Document:
************
Though I'm not quite sure why this is called a Jethro Tull album, there's no denying how cool it is to hear many of these Tull gems reimagined as pure classical flights. Featuring The Carducci Quartet, The String Quartets looks at a handful of favorites from Jethro Tull over the years, arranged by John O'Hara (Tull's most recent keyboard player) with help from Ian Anderson. Of course, Anderson also contributes flute and acoustic guitar, as well as vocals on a few pieces, but it's the violins & cello that are the stars of the show here, lending a majestic flair to "Sossity Waiting", "In the Past", "Songs and Horses", and "Aquafugue", all instantly recognizable despite their slightly different titles. "Farm, the Fourway" is just lovely, the violins & flute soaring to the heavens while the cello takes the part of the keyboards & guitar from the original recording of "Farm on the Freeway". Though Anderson's vocals sound quite frail in spots, his almost gentle whisper on " Only the Giving (Wond'ring Aloud)" drifts alongside acoustic guitar and gorgeous violin, and his charming delivery fits in perfectly on "Pass the Bottle (A Christmas Song)".
************
Dataset excerpt:
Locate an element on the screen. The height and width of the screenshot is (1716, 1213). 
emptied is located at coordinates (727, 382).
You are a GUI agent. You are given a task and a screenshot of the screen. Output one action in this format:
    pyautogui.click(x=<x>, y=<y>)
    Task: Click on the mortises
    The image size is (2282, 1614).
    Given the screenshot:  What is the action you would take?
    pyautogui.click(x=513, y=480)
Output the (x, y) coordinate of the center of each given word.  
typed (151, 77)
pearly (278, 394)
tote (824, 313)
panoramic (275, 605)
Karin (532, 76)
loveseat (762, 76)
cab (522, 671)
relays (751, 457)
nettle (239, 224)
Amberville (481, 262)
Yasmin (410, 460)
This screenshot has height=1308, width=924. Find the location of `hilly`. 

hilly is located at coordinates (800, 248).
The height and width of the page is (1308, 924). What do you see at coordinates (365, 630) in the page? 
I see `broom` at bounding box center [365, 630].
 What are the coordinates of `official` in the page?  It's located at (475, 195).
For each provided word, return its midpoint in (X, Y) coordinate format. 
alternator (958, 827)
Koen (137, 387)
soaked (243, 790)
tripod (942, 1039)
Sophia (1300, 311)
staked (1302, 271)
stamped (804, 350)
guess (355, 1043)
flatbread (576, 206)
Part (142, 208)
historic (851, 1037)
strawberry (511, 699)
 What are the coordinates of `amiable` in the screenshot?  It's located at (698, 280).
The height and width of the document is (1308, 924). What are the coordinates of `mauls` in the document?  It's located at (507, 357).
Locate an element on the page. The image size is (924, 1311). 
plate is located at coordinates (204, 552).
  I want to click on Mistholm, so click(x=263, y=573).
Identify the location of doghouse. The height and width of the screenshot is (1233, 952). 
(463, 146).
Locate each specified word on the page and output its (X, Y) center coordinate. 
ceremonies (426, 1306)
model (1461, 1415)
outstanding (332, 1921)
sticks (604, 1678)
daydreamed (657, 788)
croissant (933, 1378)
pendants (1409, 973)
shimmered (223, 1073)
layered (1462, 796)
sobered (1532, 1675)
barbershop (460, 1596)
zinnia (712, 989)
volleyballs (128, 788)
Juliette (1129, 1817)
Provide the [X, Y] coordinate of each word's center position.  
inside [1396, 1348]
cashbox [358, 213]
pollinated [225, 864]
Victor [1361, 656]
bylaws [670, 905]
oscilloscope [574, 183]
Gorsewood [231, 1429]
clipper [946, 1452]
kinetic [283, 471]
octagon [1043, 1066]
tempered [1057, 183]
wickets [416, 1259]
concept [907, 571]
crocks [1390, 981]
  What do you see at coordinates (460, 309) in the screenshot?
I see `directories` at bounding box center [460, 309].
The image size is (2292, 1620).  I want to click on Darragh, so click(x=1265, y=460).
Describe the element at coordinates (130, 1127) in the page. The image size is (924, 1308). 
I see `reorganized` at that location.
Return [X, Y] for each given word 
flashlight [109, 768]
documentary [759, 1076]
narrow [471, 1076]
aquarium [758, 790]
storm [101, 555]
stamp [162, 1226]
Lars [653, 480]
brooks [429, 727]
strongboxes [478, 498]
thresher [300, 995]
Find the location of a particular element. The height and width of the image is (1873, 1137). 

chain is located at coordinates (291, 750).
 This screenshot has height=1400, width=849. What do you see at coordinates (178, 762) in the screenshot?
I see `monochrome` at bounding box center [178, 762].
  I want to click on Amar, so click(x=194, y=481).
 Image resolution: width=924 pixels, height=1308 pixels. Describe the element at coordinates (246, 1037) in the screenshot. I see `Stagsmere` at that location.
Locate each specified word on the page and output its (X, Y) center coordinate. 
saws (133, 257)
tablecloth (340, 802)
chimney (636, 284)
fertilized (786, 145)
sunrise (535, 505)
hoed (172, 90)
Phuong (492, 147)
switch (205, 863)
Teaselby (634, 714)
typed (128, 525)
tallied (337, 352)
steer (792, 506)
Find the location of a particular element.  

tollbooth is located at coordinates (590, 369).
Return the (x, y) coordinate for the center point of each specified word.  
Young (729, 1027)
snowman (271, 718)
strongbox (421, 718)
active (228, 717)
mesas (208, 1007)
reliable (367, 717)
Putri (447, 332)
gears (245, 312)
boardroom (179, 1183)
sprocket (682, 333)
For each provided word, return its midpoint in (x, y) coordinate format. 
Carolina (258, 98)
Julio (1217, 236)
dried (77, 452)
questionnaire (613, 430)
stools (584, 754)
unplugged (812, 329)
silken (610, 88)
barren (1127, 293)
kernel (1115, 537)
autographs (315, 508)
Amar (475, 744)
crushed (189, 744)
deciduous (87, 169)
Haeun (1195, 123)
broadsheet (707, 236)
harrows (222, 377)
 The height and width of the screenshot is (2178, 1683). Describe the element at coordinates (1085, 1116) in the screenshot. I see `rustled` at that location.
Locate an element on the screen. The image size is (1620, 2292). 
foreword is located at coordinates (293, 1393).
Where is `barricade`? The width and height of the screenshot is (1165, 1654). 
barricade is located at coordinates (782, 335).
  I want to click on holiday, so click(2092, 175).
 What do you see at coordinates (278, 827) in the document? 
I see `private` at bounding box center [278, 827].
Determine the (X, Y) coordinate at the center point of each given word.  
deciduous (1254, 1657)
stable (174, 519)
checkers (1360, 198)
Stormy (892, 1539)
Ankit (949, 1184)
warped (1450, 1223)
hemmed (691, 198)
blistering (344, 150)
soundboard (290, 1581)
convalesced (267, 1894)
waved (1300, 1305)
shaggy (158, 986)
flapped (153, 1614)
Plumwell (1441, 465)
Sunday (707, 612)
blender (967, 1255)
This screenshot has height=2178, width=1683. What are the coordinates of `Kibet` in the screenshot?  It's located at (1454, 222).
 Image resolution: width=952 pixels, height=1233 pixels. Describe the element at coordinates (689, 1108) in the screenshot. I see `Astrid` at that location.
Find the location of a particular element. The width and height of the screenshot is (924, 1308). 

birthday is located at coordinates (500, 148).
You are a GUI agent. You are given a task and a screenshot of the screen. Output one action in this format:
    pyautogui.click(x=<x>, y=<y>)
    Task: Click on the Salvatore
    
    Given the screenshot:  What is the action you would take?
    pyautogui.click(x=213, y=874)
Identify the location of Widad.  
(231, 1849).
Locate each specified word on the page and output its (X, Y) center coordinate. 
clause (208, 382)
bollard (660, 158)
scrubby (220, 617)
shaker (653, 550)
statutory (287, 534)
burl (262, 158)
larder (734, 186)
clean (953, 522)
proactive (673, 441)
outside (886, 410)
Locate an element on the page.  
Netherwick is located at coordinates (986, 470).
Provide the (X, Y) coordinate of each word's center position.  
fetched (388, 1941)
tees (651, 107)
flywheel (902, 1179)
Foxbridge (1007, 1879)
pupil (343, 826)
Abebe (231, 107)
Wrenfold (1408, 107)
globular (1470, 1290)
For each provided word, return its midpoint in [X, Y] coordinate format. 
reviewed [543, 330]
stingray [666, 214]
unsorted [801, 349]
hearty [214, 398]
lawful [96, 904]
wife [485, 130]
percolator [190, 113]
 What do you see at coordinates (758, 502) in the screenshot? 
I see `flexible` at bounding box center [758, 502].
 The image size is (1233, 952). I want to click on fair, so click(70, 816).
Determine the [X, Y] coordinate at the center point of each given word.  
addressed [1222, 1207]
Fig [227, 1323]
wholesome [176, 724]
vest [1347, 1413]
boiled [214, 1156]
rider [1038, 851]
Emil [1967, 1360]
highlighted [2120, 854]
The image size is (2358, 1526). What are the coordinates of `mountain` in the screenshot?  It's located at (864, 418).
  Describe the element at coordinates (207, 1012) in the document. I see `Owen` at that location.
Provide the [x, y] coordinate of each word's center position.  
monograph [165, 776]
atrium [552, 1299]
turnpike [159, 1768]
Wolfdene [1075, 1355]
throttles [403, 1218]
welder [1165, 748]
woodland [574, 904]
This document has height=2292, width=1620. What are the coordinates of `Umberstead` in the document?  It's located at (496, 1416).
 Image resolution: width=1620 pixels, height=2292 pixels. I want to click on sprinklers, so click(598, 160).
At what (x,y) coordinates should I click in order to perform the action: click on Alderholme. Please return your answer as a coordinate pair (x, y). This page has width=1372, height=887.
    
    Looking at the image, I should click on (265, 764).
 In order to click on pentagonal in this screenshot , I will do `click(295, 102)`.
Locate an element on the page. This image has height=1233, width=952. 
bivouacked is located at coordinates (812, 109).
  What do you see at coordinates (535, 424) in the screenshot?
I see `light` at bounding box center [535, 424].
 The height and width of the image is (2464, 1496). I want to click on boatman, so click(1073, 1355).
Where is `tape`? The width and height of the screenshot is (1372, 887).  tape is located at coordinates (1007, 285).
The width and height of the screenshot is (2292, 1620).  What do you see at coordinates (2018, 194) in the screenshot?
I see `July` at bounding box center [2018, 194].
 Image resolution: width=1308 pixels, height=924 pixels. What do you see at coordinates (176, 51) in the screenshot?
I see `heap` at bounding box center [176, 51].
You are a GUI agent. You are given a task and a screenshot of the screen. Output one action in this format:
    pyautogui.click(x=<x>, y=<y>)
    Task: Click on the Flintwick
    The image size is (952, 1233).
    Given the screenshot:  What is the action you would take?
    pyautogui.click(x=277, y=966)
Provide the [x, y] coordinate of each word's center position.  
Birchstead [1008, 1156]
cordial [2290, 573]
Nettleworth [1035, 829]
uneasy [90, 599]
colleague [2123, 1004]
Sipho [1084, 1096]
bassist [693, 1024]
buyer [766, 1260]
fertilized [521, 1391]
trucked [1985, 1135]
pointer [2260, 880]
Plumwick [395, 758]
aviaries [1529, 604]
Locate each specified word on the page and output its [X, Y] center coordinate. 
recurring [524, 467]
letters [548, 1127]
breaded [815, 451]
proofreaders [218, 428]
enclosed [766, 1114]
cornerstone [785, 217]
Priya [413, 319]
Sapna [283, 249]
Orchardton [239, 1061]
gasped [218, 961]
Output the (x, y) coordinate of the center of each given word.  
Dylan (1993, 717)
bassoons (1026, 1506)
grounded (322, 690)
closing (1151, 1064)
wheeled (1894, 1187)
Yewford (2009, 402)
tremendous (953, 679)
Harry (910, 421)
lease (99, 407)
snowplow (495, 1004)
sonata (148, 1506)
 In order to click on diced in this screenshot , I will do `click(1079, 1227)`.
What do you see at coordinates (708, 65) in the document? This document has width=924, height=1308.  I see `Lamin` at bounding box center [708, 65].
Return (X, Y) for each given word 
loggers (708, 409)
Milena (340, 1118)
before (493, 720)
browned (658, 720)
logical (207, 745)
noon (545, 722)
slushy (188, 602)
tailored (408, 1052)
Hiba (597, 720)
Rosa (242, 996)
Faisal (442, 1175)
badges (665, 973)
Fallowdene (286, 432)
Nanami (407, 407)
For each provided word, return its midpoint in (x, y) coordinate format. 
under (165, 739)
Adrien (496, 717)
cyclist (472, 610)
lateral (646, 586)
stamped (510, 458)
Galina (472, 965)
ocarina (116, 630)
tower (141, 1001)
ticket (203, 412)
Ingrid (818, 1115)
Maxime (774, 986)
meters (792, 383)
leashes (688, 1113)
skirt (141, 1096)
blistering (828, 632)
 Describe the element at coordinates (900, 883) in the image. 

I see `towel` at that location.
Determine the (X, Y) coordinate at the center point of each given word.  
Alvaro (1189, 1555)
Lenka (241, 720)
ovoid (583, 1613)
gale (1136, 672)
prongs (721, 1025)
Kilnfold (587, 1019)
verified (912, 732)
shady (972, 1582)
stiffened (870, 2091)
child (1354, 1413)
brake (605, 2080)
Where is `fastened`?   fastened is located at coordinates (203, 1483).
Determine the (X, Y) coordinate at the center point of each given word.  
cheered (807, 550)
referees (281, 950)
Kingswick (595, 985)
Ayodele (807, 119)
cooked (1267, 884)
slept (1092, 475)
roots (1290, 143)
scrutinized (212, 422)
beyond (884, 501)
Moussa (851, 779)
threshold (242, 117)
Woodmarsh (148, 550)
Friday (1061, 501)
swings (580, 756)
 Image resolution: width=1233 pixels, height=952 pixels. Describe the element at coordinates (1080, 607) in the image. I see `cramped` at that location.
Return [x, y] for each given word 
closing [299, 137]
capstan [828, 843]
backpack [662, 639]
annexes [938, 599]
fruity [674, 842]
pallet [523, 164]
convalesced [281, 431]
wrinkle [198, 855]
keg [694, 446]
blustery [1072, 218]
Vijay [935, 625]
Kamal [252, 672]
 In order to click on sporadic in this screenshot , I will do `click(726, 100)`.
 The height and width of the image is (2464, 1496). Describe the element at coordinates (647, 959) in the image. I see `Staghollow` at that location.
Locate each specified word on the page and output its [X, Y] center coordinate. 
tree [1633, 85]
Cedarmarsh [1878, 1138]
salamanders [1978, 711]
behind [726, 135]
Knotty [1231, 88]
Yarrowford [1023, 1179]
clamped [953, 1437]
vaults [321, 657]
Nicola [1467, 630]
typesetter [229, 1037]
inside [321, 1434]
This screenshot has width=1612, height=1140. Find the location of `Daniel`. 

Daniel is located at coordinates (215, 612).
************
Objective: Carry the review of The String Quartets forward from its final sentence. The records have no connection to the review.

Response to the task:
Despite the fact that this is a Jethro Tull album in name only, longtime fans are in for a treat to hear these classic songs reimagined with a new twist. Classical music and Jethro Tull turns out to be a marriage that works out quite well.


Track Listing
01. In the Past (Living In The Past)
02. Sossity Waiting (Sossity: You're a Woman / Reasons For Waiting)
03. Bungle (Bungle In The Jungle)
04. We Used to Bach (We Used to Know / Bach Prelude C Major)
05. Farm, the Fourway (Farm On The Freeway)
06. Songs and Horses (Songs From The Wood / Heavy Horses)
07. Only the Giving (Wond'ring Aloud)
08. Loco (Locomotive Breath)
09. Pass the Bottle (A Christmas Song)
10. Velvet Gold (Velvet Green)
11. Ring Out These Bells (Ring Out, Solstice Bells)
12. Aquafugue (Aqualung)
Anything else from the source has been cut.